Crash while recovering database index relation

From: Guy Thornley <guy(at)esphion(dot)com>
To: pgsql-bugs(at)postgresql(dot)org
Subject: Crash while recovering database index relation
Date: 2004-01-07 09:09:03
Message-ID: 20040107090903.GB18564@conker.esphion.com
Views: Raw Message | Whole Thread | Download mbox | Resend email
Thread:
Lists: pgsql-bugs

Hi,

On one of our test boxen here, weve experienced a corrupted file during
database recovery after box power outage. The specific error message is

PANIC: invalid page header in block 6 of relation "17792"

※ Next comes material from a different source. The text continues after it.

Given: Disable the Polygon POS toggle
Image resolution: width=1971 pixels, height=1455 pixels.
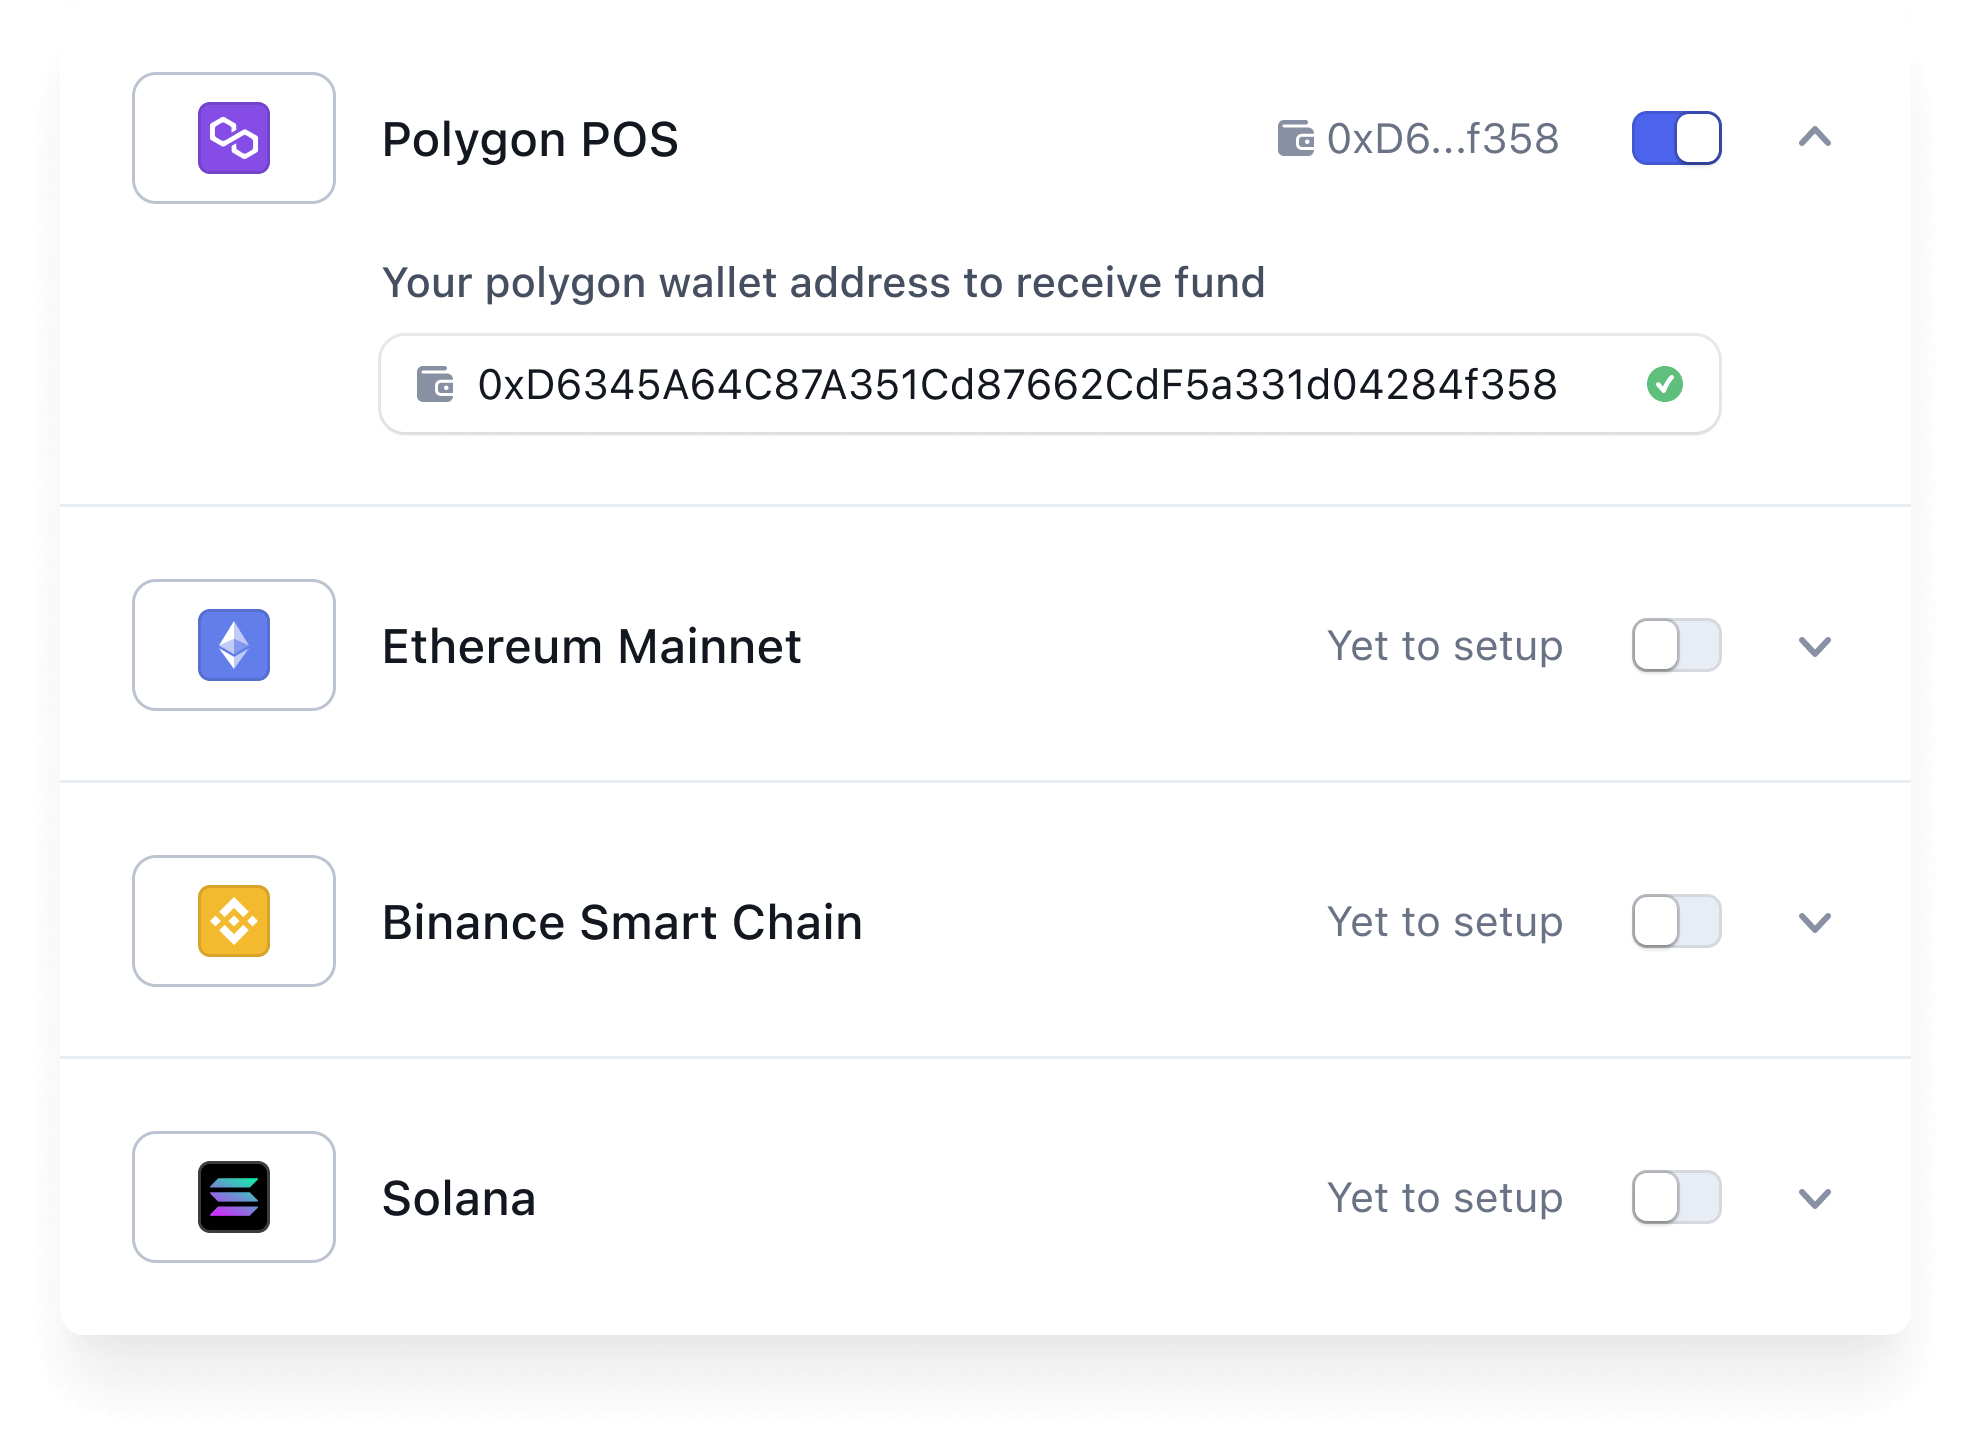Looking at the screenshot, I should pos(1676,138).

At this point I fired up a hex dumper to inspect the file, and the last
block in the file (which that error refers to) was clearly garbage

This was on postgres 7.4. The system in question is using ReiserFS, and some
journal transactions were replayed on the same boot as the failed postgres
recovery. I beleive this is significant (see below)

By using postgres single-user database server and zero_damaged_pages option
I manged to get the database up again. There were a LOT of relations with
this problem !

It may be significant that this is an index (primary key) for a relation.
ALL of the files with problems were either indexes or primary keys!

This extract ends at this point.